As my contribution to the NAAWP (National Association for the advancement of woodturning people), I've been fishing instead of turning lately, but I did muse about our craft while casting my old Creek Chub floater, retrieving my Heddon darter or jigging a mirrorlure. After a wee scotch, soup, and supper, I've been enjoying a look at "500 Bowls" and "500 Wood bowls" for the umpteenth time.
A very few of you might remember an old 30's pop song, "You push the middle valve down and the music goes round and round --yo ho, wo ho-- and it comes out here" (I doubt you need Jeffry to explain, Leo).

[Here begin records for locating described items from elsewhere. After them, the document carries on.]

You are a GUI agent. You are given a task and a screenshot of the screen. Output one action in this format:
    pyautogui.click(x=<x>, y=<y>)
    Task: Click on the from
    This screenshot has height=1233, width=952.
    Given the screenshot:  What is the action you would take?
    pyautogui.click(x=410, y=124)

The music that comes out sure has changed over the years and so have the turnings that come out of another instrument; the woodturning lathe. In so many ways the turnings are better now, certainly not worse, but they are different. There were signs and guides along the way. Prestini started it and Pain wrote and taught us about it. Stocksdale continued it with good design and delicate form. Lindquist engineered beauty on a shopsmith. Moulthrop added big bowls with bigger mouths. Ellsworth amazed us with hollow forms and tiny mouths. Osolnik preserved our sanity and Jordan keeps our turnings beautiful while still recognizable. There were and are, many other giants with broad shoulders for us to stand on. Of course, the narrow ones we fall off from are always with us.
The woodturner has a superb machine for making unmoldable wood round while the potter employs a plastic medium to mold all kinds of fluid shapes. I guess it's the eternal challenge and all that, but there seemed to be more rounded & contained ceramic bowls and more fenestrated and unrestrained wood bowls pictured in the two books than I expected.

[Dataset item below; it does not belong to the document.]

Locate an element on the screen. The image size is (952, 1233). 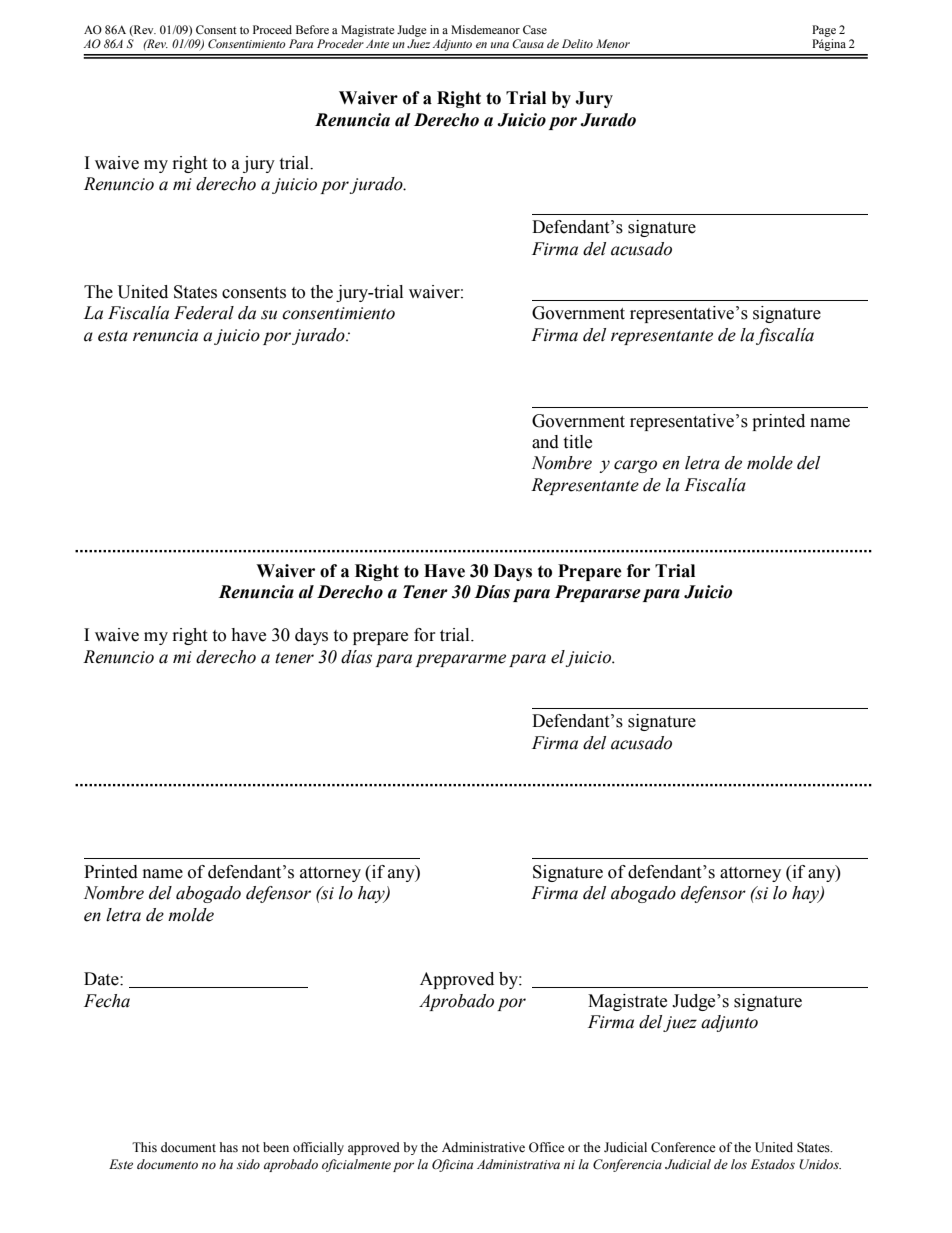
Page is located at coordinates (824, 31).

Somehow this woodturner related more to the clay throwings than to the wood turnings. I hope this doesn't come over as a red-neck's loutish attempt to put-down those wonderful variations of the wood bowl. Anyway, the title is "500 Wood Bowls", not "500 _Turned_ Wood Bowls". However for me, the ceramics did seem to be comfortably traditional, more contained and somewhat rounder. I suppose that contemporary wood art often strives to stress the beholder, but this isn't always a metaphor for excellence.
As with nature, rcw abhors a vacuum, so please comment; adverse or otherwise.